_Text segment_
►
I suppose the point here is that if the documentation makes no reference to a particular field/value then it is undocumented. I’m sure you have seen this, but the documented parts of the API are described here: Tempest API. Since joining WF way back when it was originally launched, I can think of only one change that was made to the documented API: the addition of the NC fields to the obs array for the observation end point

Long answer follows, but it might help if you tell folks what your ‘integration’ goals are, as it is likely folks have been there before…

Yes, plus it reports things not available in the UDP broadcasts (realtime calculated lightning and next-day NC if enabled). You might see minor timing differences if you compare websockets and UDP.

I would think if it’s in the API online then it is documented. When in doubt look at the UDP API which does say which things in the broadcasts are internal use only. The websockets interface has all that stuff too.

C’mon man. You’re a developer. If you see null it means no data. Not a reading of numerical zero. No data for that element in that time period or observation.

Disagree. They always mentioned a key part of the product was multiple public API for folks to use. It’s the reason many of us shopped WF to begin with dating back to the pre-release kickstarter days.

Which ‘this’ specifically ?

They’ve always versioned the UDP API (for example) and many of us beat on them enough to eventually have them release at least a minimal changelog for new versions so we didn’t have to figure out the differences ourselves.
◄
_Dataset excerpts_
►
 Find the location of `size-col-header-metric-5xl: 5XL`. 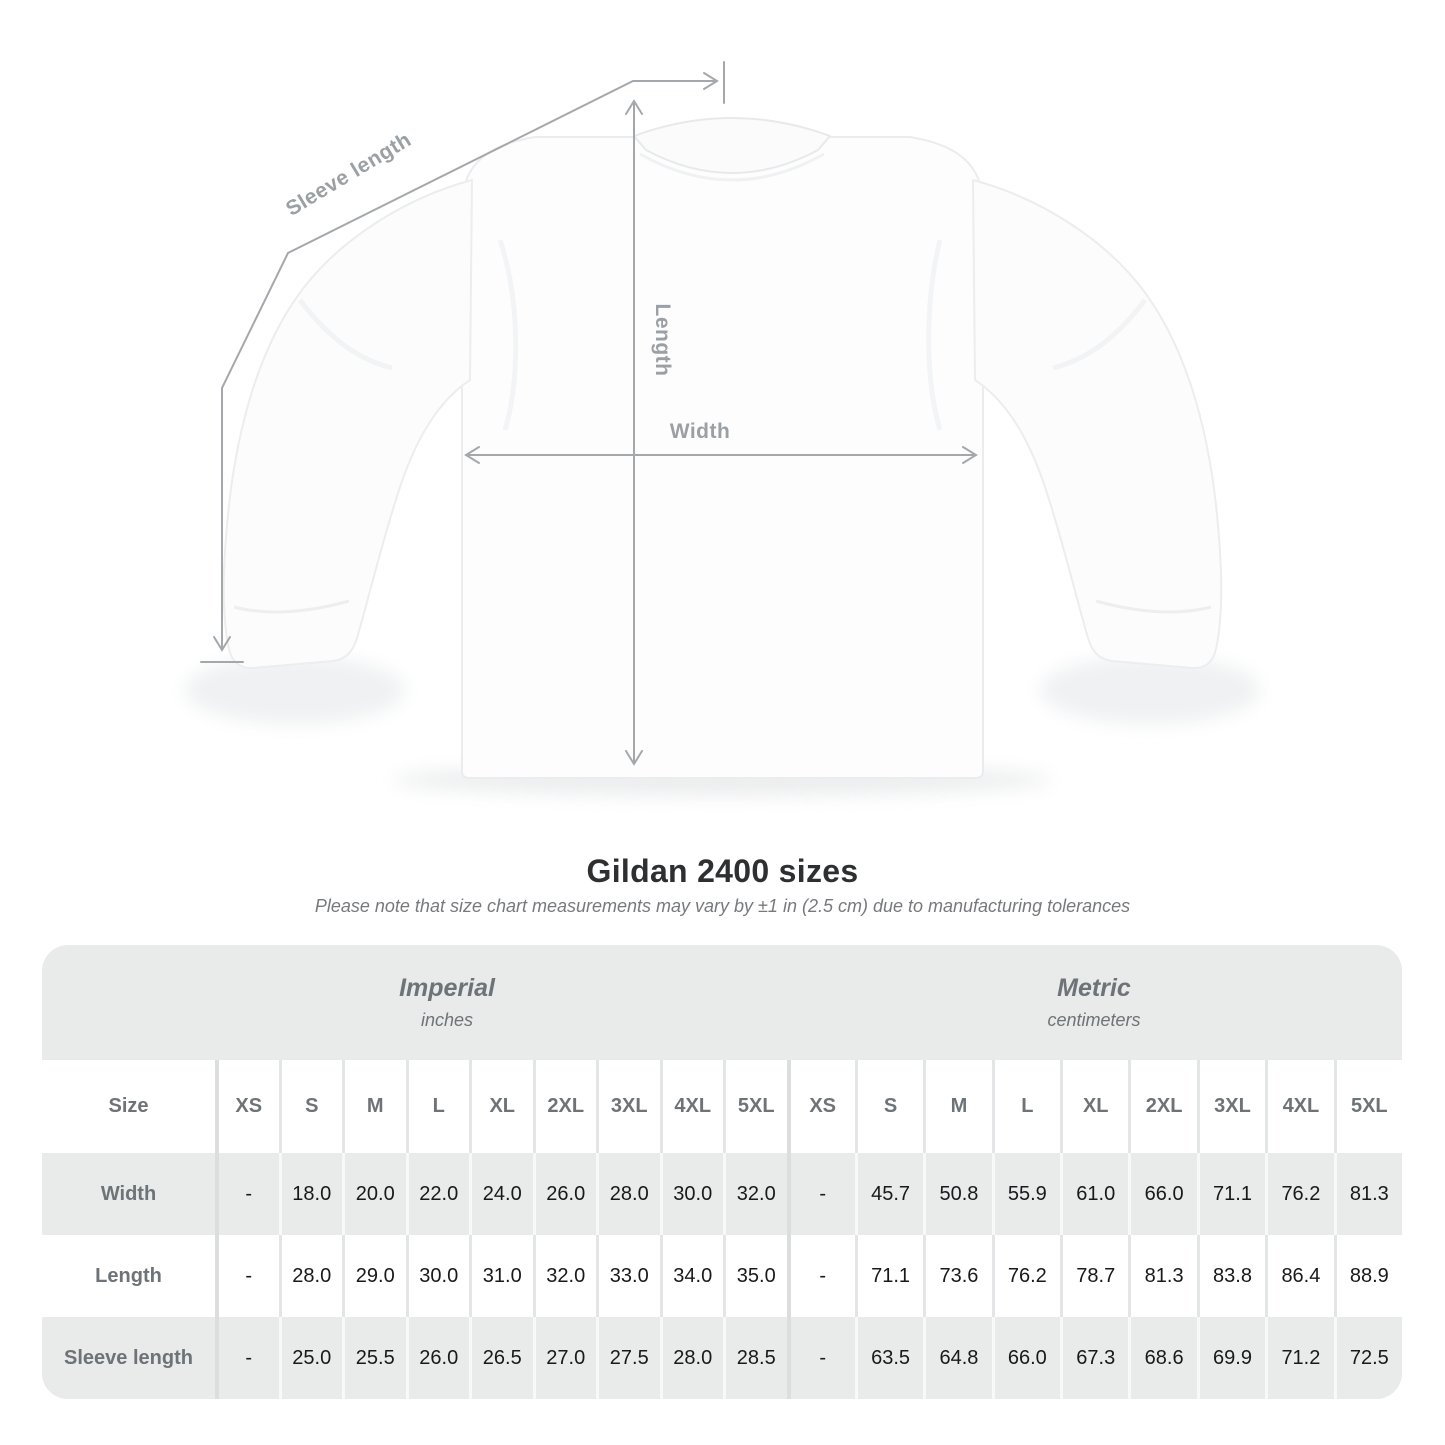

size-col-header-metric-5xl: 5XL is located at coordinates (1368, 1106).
◄
►
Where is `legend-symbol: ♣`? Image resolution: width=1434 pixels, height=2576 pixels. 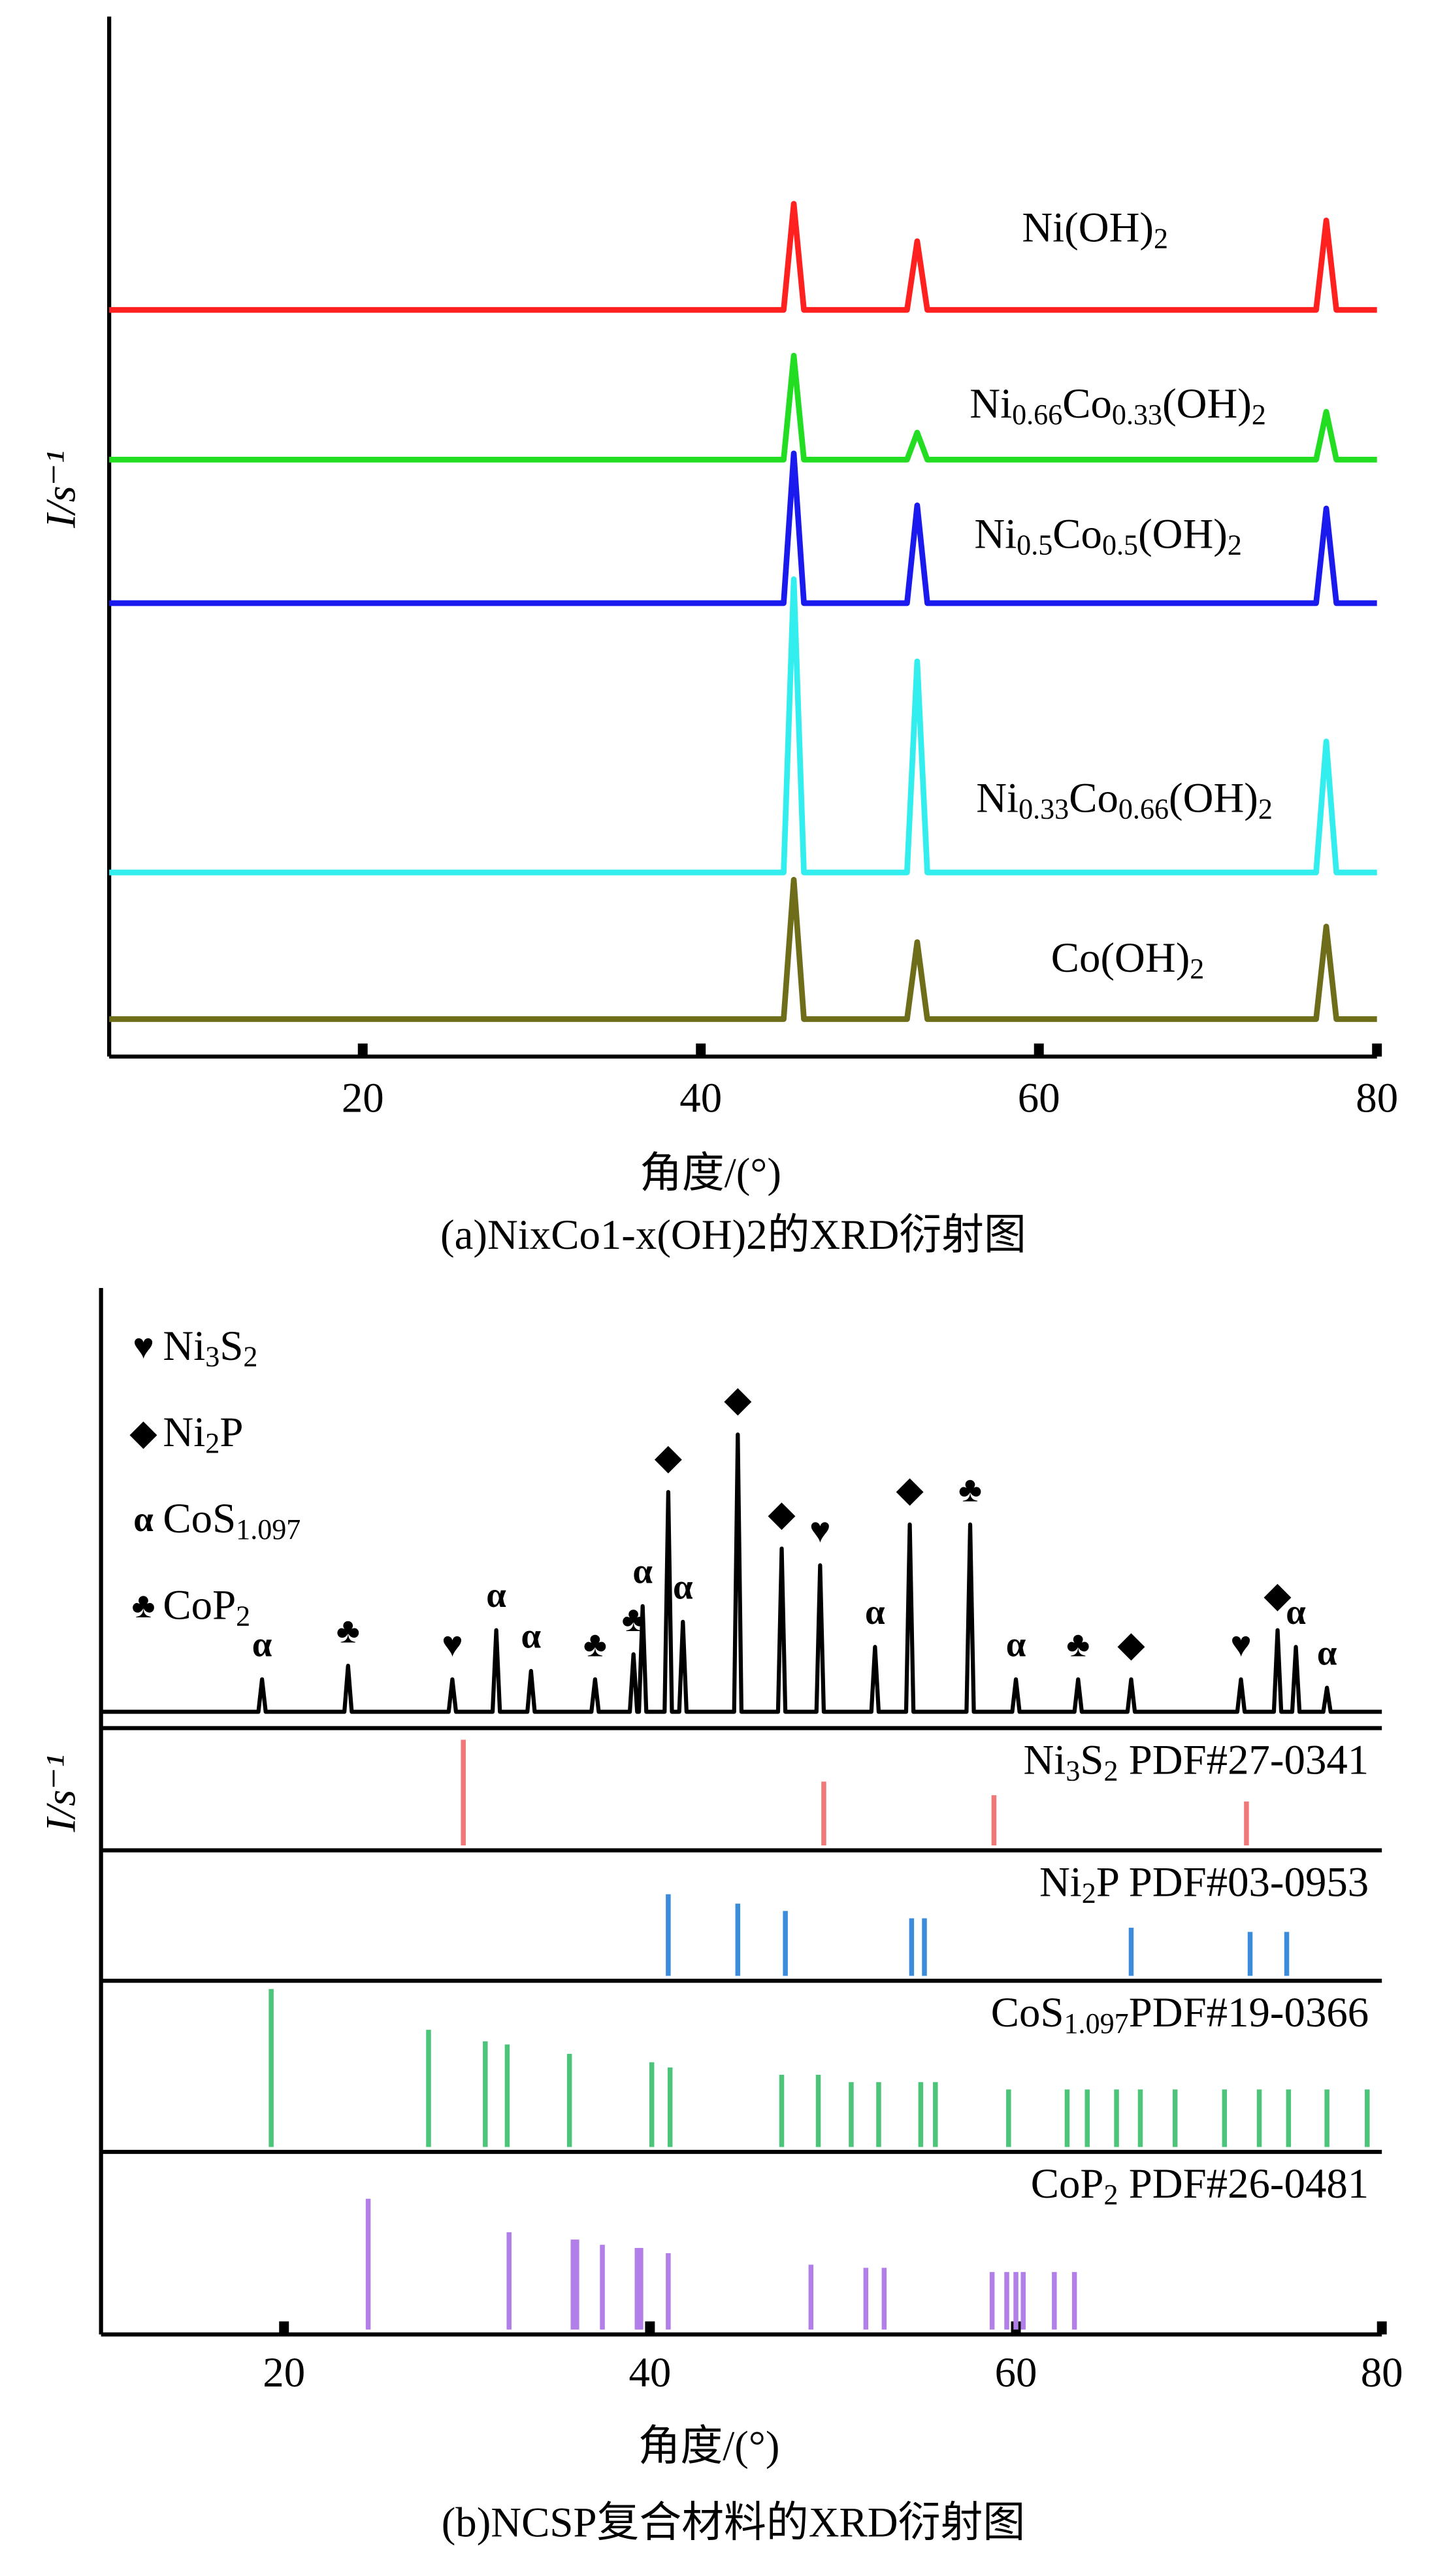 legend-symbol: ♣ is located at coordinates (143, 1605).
◄
_Your tasks_
(a) Extract everything in the API discussion from "Long answer follows, but" down to "that stuff too.".
(b) Answer these questions from the API discussion.
(i) What is the one change to the documented API that the writer can recall?
(ii) According to the text, what does a null value mean?
(iii) For new versions of the UDP API, what did users press to have released?

_Results_
(a)
Long answer follows, but it might help if you tell folks what your ‘integration’ goals are, as it is likely folks have been there before…

Yes, plus it reports things not available in the UDP broadcasts (realtime calculated lightning and next-day NC if enabled). You might see minor timing differences if you compare websockets and UDP.

I would think if it’s in the API online then it is documented. When in doubt look at the UDP API which does say which things in the broadcasts are internal use only. The websockets interface has all that stuff too.

(b)
(i) The addition of the NC fields to the obs array for the observation end point.
(ii) No data for that element in that time period or observation, not a reading of numerical zero.
(iii) At least a minimal changelog.